Collected data entries
■ ■ ■ ■
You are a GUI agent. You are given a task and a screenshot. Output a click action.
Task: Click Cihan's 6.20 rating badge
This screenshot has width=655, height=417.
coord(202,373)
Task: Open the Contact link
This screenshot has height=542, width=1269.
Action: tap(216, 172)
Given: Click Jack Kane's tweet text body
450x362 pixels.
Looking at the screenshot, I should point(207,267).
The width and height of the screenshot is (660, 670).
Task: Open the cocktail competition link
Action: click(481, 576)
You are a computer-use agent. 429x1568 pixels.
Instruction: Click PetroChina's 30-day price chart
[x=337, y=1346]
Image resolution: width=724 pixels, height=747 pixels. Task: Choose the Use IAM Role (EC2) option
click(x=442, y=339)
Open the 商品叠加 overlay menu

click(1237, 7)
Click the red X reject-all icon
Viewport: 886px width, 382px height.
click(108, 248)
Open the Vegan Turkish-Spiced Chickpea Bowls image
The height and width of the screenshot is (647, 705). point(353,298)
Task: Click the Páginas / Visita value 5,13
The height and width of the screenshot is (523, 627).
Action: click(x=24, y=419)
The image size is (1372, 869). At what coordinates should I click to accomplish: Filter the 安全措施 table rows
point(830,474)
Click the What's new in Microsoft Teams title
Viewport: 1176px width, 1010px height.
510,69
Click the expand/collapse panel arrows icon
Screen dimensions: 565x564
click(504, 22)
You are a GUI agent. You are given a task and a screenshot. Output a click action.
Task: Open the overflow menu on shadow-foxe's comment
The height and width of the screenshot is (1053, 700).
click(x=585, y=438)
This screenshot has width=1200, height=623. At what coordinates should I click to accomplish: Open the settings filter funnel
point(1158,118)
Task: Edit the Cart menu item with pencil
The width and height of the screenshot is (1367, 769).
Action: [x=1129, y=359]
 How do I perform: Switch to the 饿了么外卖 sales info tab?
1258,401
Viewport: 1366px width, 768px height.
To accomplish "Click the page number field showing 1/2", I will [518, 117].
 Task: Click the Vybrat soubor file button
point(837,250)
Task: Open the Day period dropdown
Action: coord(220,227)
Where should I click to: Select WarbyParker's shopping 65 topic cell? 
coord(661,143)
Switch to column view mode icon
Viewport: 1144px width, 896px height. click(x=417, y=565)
■ ■ ■ ■
• [Exercise]:
Print the line containing "The width and height of the screenshot is (1367, 769).", then every line after it through the last line of the records, each exactly as written; nothing else belongs in the answer.

• [Task output]:
The width and height of the screenshot is (1367, 769).
Action: [x=1129, y=359]
 How do I perform: Switch to the 饿了么外卖 sales info tab?
1258,401
Viewport: 1366px width, 768px height.
To accomplish "Click the page number field showing 1/2", I will [518, 117].
 Task: Click the Vybrat soubor file button
point(837,250)
Task: Open the Day period dropdown
Action: coord(220,227)
Where should I click to: Select WarbyParker's shopping 65 topic cell? 
coord(661,143)
Switch to column view mode icon
Viewport: 1144px width, 896px height. click(x=417, y=565)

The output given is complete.